As though abortion itself isn’t already glorified by mainstream society as a whole?

“One of the main ways that people learn about information and experiences is through television and film, particularly when it comes to sex and healthcare, given that we don’t have a nationwide comprehensive sexual health education program,” Renee Bracey Sherman, the executive director of We Testify, a group that is, in face, dedicated to increasing “representation” and “visibility” for “people” who have abortions, told the magazine.

She explained that a lack of plotlines that include women getting abortions sadly limit the “imaginations” of audiences.

“The majority of people who have abortions are already parenting, but on television and film, it’s nearly always someone young, white, and wealthy who is trying to avoid parenting. But that’s a very small minority of people who have abortions. This fails those of us who have abortions because it doesn’t allow for audiences to stretch their imaginations, empathize with our fictionalized experiences, and learn something outside of the same stereotypical narrative.”

Erika Christensen, a “patient advocate” for mothers seeking late-term abortion, told Marie Claire how “meaningful” it is to her to see “any representation” that shows how “ordinary” abortion can be for moms.

Moms like those in the films Jane the Virgin and Crazy Ex-Girlfriend, who made decisions to have abortions, “felt important” to Christensen because these women “make those decisions as experts in their own lives. They don’t have to guess, they know how much time raising a child requires, even under the best of circumstances,” she explained.

“That is great to see since society is so uncomfortable with any portrayal of motherhood that doesn’t center martyrdom.”

This last point was made unironically, as she’s essentially martyring women who have had abortions after already having children as somehow suffering because there aren’t enough films and television shows that depict situations similar to their own.

Marie Claire also spoke with television writer Merritt Tierce, who is working on a show that takes place at an abortion clinic and hopes to “normalize” abortion as “just another choice in a wide range of decisions people make throughout their lives,” and those who already have children, as simply another “parenting decision.”

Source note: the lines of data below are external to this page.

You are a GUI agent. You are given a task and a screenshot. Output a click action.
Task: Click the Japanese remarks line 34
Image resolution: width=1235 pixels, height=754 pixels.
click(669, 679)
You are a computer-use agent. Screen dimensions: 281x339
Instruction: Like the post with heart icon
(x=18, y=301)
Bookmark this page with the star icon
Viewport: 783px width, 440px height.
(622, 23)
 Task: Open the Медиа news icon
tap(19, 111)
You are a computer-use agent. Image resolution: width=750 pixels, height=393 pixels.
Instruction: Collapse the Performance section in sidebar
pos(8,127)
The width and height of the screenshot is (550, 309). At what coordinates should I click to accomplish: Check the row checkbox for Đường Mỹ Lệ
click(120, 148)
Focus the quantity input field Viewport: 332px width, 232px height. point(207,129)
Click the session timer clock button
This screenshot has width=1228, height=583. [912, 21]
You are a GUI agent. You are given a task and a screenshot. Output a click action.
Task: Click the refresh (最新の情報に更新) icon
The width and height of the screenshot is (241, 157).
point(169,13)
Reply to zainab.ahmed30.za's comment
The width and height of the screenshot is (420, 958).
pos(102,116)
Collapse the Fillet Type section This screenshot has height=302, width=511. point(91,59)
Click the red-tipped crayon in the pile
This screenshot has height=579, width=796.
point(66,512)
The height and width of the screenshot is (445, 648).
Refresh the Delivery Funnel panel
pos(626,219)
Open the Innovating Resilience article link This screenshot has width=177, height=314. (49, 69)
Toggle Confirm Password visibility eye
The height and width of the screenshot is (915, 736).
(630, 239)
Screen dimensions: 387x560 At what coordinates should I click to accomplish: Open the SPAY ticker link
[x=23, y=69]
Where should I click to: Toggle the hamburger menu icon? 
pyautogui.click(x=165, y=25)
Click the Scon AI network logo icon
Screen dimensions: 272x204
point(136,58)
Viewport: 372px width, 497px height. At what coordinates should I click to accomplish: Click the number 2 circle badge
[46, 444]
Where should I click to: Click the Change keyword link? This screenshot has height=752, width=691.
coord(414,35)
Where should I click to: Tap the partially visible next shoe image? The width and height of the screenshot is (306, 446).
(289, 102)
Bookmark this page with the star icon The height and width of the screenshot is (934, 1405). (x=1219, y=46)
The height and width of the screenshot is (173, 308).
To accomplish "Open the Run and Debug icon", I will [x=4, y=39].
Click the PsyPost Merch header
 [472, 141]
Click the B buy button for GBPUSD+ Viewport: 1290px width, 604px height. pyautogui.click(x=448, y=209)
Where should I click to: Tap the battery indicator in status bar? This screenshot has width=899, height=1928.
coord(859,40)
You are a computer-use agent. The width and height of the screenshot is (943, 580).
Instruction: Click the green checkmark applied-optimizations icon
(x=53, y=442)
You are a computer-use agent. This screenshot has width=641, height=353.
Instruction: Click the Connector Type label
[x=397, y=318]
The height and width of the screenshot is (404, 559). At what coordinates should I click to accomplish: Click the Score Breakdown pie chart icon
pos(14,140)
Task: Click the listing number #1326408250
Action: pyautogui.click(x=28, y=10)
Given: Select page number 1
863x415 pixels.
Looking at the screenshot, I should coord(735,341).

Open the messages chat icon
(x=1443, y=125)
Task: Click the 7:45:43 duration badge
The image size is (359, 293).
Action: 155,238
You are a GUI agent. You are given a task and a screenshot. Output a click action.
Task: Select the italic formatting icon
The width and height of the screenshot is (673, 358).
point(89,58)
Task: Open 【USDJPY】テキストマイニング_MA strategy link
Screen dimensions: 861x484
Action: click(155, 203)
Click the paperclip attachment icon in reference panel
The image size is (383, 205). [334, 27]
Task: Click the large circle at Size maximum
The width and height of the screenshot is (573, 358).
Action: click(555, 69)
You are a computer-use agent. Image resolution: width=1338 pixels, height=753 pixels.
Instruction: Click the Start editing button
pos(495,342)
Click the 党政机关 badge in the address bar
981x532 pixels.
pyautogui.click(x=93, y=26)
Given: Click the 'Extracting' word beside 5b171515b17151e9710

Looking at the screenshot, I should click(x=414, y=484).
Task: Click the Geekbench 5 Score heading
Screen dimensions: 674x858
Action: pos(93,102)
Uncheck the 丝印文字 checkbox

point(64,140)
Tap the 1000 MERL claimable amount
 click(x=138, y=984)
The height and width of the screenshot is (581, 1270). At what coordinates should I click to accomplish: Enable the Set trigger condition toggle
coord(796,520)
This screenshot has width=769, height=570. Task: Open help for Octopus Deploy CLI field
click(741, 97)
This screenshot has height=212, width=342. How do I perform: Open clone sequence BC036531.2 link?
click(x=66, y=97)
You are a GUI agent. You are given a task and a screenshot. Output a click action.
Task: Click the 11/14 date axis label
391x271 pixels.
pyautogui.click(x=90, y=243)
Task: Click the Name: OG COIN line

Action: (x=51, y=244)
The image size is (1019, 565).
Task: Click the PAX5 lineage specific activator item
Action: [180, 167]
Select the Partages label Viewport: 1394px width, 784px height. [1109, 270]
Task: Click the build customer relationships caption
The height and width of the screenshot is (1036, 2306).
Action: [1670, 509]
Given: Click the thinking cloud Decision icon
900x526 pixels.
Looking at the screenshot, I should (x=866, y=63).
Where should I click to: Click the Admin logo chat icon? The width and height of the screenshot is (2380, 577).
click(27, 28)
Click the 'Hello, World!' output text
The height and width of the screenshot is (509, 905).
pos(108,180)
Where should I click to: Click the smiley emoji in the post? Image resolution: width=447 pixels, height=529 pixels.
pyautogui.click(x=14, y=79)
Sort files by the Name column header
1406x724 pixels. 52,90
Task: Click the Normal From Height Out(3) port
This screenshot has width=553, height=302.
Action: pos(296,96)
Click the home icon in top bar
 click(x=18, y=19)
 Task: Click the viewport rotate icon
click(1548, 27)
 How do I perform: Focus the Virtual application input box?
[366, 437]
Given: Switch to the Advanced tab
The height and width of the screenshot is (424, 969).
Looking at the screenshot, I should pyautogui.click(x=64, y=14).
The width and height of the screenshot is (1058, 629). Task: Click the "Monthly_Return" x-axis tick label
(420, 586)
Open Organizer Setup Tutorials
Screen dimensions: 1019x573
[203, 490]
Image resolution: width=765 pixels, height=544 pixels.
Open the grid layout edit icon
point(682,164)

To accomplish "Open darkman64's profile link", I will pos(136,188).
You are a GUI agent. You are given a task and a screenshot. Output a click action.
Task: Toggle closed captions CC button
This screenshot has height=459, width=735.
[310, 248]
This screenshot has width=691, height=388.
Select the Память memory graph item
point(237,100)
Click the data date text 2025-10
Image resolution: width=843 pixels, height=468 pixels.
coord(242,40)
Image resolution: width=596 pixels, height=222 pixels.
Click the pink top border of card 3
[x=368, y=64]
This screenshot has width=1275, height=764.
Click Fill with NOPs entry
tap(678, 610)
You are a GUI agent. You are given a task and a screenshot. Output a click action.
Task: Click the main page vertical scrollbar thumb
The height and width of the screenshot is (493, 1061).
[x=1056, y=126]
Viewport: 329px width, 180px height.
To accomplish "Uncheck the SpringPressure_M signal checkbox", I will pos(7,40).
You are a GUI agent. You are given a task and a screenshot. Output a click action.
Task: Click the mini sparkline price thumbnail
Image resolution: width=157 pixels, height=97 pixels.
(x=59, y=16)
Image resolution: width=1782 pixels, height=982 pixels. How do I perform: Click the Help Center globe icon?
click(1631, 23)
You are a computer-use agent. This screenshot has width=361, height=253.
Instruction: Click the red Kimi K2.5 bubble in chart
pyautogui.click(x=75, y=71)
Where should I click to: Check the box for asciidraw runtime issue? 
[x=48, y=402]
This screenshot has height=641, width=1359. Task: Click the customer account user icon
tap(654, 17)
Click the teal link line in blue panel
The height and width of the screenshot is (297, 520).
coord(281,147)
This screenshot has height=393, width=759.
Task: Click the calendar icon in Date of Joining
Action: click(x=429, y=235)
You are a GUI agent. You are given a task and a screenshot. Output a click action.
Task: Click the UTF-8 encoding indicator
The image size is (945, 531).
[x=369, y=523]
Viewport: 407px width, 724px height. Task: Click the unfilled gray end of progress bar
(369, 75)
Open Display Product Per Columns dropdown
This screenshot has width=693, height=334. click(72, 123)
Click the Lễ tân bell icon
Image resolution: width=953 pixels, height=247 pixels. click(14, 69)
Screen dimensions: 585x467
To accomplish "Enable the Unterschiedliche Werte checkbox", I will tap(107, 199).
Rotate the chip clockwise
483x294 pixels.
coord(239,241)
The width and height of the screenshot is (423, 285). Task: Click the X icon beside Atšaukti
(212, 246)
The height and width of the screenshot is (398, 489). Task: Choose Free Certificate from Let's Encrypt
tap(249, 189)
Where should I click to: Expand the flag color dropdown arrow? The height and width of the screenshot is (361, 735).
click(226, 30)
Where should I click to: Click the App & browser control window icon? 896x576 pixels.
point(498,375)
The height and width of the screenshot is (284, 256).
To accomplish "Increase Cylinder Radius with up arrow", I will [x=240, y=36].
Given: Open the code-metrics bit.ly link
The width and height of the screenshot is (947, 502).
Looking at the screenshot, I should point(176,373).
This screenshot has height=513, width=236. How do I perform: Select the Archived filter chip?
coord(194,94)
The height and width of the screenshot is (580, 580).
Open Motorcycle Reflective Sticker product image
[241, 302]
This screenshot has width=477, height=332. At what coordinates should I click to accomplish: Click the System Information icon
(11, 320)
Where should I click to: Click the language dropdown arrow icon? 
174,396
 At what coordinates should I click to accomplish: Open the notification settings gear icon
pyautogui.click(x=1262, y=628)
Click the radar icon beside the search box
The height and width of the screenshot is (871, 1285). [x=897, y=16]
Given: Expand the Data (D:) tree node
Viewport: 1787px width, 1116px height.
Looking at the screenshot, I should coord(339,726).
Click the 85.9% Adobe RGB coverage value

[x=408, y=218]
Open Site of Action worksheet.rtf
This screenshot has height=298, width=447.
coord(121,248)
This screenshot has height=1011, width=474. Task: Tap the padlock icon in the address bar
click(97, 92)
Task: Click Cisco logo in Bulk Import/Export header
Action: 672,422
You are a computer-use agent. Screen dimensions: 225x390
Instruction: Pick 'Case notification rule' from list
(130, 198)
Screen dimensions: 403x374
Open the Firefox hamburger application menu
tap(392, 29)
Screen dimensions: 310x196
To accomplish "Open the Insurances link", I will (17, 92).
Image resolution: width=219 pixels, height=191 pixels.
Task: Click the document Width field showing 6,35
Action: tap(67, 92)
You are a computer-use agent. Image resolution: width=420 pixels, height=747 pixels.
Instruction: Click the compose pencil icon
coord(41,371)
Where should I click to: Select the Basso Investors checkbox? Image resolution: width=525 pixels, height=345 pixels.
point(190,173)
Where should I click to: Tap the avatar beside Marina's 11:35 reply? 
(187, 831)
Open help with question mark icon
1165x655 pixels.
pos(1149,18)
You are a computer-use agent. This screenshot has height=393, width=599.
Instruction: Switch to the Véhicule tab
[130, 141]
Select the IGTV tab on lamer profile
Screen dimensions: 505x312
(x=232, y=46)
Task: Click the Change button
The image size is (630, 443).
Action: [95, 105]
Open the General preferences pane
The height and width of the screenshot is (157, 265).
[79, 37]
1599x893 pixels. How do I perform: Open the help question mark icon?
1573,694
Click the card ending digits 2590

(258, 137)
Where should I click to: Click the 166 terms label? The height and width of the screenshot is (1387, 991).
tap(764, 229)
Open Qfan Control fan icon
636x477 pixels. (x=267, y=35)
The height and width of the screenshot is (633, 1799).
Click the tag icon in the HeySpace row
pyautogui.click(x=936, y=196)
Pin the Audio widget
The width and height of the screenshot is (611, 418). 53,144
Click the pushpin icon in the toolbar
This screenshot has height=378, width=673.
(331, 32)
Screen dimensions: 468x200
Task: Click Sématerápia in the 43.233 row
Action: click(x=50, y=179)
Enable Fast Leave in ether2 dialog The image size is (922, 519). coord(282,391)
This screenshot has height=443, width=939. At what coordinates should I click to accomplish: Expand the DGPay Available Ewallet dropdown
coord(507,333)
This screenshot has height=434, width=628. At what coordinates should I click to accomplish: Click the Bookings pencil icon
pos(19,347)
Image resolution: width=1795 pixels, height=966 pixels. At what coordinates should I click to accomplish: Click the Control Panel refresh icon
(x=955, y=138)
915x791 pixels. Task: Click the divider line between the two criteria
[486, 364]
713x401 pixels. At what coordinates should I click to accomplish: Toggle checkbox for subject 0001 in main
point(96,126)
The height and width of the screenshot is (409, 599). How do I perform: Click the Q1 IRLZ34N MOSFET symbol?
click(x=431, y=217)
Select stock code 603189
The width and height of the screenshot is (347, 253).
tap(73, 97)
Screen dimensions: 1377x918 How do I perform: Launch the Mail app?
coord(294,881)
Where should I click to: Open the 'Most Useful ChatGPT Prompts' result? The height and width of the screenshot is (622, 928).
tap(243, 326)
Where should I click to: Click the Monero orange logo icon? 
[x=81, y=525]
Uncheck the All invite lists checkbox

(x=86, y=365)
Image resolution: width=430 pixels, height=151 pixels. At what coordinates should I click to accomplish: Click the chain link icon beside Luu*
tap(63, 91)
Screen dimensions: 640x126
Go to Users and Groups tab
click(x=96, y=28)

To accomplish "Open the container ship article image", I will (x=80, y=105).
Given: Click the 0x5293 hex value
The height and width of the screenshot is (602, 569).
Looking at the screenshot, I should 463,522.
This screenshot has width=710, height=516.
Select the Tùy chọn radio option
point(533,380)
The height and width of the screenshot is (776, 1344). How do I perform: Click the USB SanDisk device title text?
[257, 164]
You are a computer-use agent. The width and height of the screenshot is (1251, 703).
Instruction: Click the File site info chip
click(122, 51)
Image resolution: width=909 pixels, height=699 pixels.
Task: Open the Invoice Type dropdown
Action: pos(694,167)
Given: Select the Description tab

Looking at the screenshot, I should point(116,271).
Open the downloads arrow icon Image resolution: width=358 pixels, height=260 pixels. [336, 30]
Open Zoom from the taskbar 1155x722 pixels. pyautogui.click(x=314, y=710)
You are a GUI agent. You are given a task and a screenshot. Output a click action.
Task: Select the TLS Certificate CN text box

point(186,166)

“I think the most radical reconception that needs to happen with respect to abortion, especially parenting people who have abortions, is for people to realize that it can be a serious act of love to have an abortion,” Tierce said. “And for people who have kids, that is the number one decision-making factor. If they feel like they can’t handle another child, what’s driving that decision is the desire to give the children they already have the best possible life.”

What is particularly grievous about this article is that it assumes that abortion is empowering to women and thus, must be depicted more and made to make more women feel comfortable about their own abortions, particularly women who already have had children.

Abortion in any case ends the life of a human baby, no matter who is getting it and at which stage in their life. Women who already have children to raise are no different, although they will have to face the psychological and spiritual damage that so often comes along with abortion while raising the children who have already been born.

Pray for the women and mothers of today’s world…they are faced with so much noise encouraging them to embrace ending the lives of their unborn children as though it is perfectly normal, acceptable, and moral.